Rapports de classe et de sexe
On sait que le privé est politique, depuis au moins ce magnifique slogan féministe des années 1970, « Prolétaires de tous les pays, qui lave vos chaussettes ? ». Delphine Gardey rappelle, inversement, que la politique, y compris dans ses plus hautes instances, se fabrique dans des « chambres » et que par conséquent le linge, comme réalité (11 draps de maître pour le président en 1898, 11 draps de domestiques, 36 tabliers de cuisine, 480 torchons) mais aussi comme métaphore des rapports de classe et de sexe, n’est jamais loin (« Que du beau linge ! »).
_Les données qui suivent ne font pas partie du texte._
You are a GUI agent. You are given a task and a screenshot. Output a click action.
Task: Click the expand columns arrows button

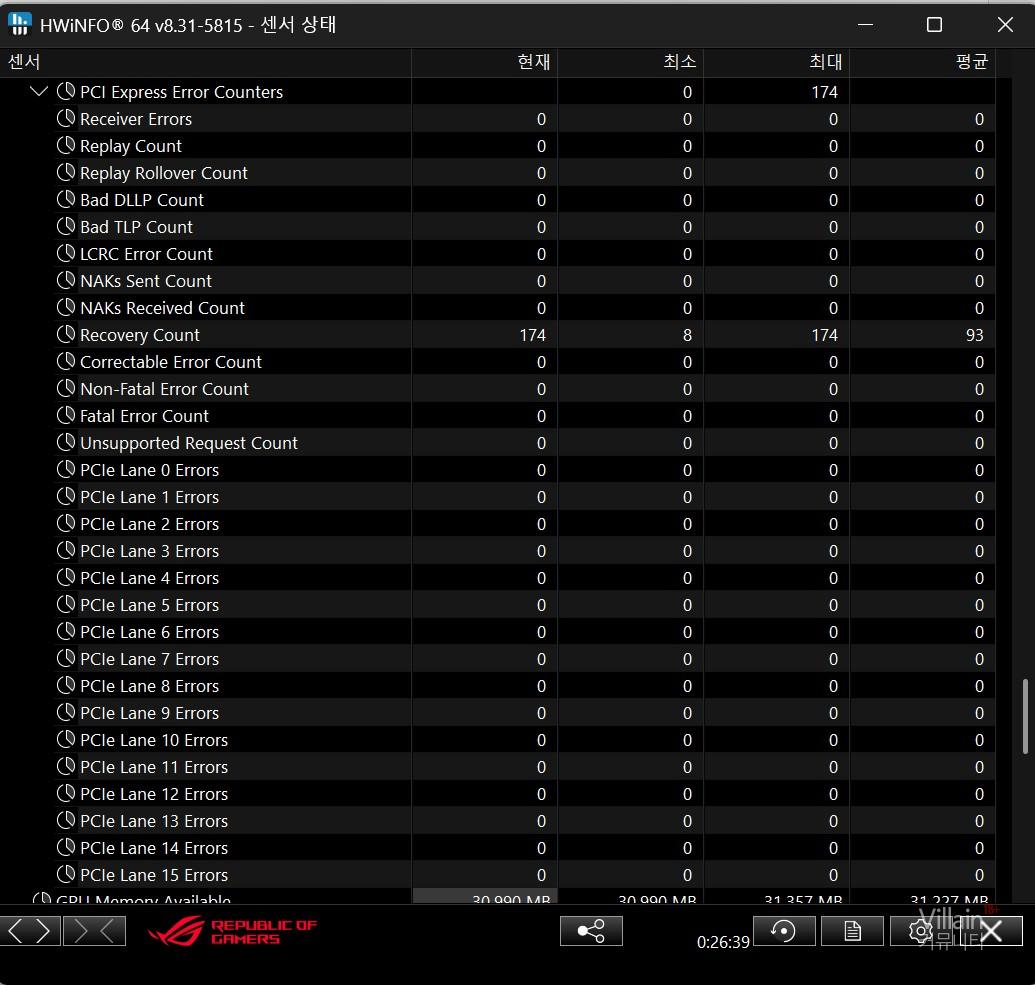[x=29, y=931]
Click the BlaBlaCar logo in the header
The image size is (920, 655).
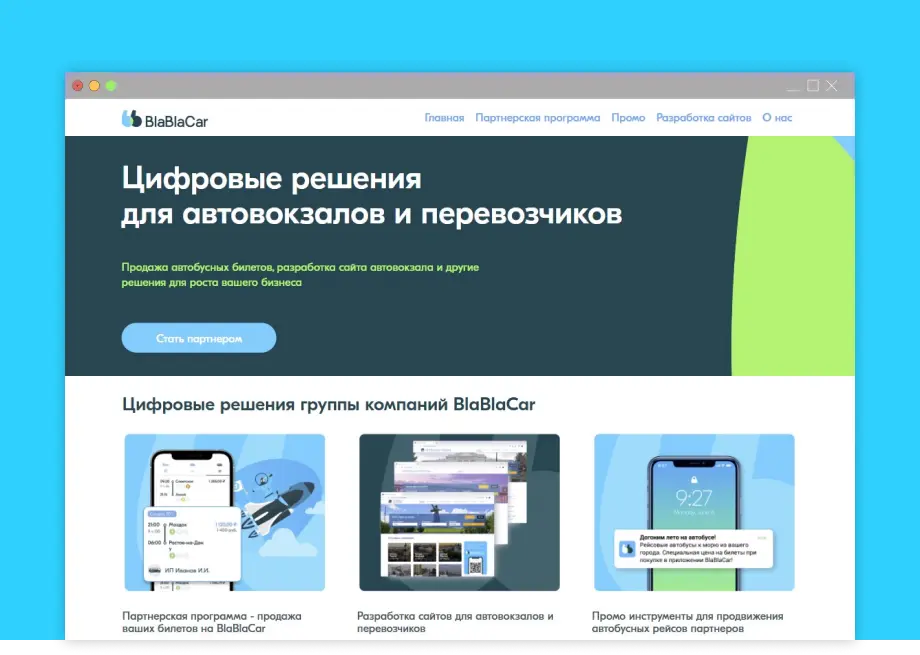tap(165, 119)
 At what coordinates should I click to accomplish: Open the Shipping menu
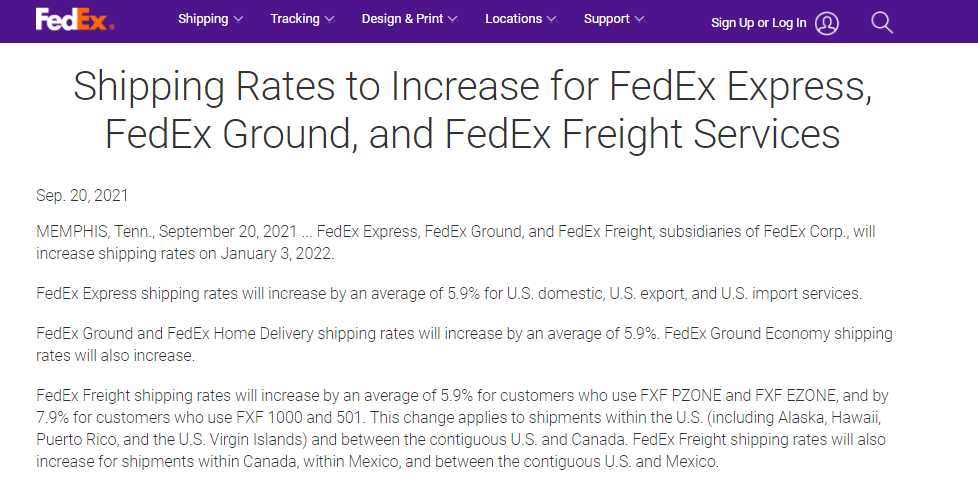[203, 19]
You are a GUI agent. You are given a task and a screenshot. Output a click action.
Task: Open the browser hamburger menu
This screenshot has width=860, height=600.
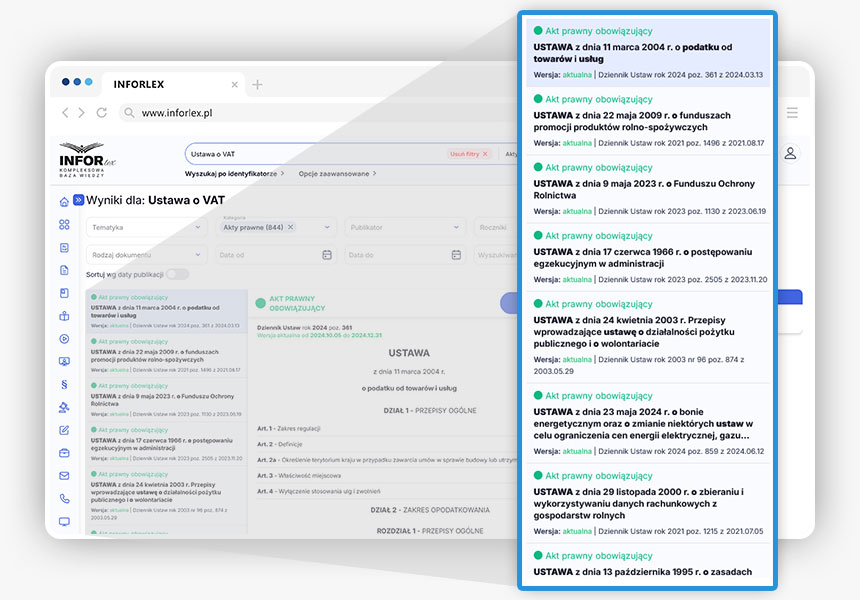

Or le Palais-Bourbon a organisé l’éviction des femmes et le cantonnement des corps populaires, nous apprend-elle, et ce dans le double héritage d’une culture bourgeoise de l’entre-soi masculin – le club – et d’une tradition aristocratique. Il est surprenant de constater en effet à quel point à la Chambre, comme autrefois à la Cour, l’habit fait la fonction (des valets de pied du président aux huissiers de salle) et que, pour les nombreux employés logés sur place, sont édictées de multiples recommandations (linge interdit aux fenêtres, animaux refusés, enfants priés de ne pas jouer dans la cour, etc.) afin d’assurer la « bonne tenue » de l’institution. Outre la masculinité évidente des métiers (« garçons de bureau », « hommes de peine », « garçons de salle »…), dont la charge se transmet le plus souvent de père en fils, le Palais-Bourbon s’est toujours caractérisé par une forte réticence à employer des femmes. Longtemps, seules les lingères travaillaient dans l’enceinte, elles-mêmes recrutées uniquement parmi les épouses et les veuves de fonctionnaires.
Comment concevoir que ce « familiarisme », qui revient à ne tolérer les femmes que dans un rôle domestique, puisse ne pas imprégner les esprits ?
Comment penser que cette culture administrative n’a pas déteint sur la culture politique ? C’est une question de « tessiture », souligne l’auteure, une tessiture particulière dans laquelle la présence des femmes est tout simplement une anomalie.
Cet intérêt pour la « domesticité du politique » conduit l’historienne à des développements sur l’espace symbolique ou sur l’hygiène, toutes ces analyses reposant sur la conviction que nos idéaux démocratiques « prennent corps » et qu’on ne peut les saisir sans rendre compte des formes matérielles dans lesquelles ils se traduisent. C’est plus largement le pari de la collection du Bord de l’eau, « Objets d’histoire », sous la direction de Delphine Gardey et Dominique Pestre, et qu’inaugure Le Linge du Palais-Bourbon : porter attention, dans le sillage des travaux du philosophe Bruno Latour ou de l’anthropologue Philippe Descola, à « ce qu’il faut de matériel pour faire des mondes » et se méfier des frontières posées a priori (nature/culture, humain/non humain…). A cette condition, ces mondes pourront apparaître sous un nouveau jour, et porter à l’avenir, qui sait, des habits neufs.
Le Linge du Palais-Bourbon. Corps, matérialité et genre du politique à l’ère démocratique, de Delphine Gardey, Le Bord de l’eau, « Objets d’histoire », 260 p., 22 €.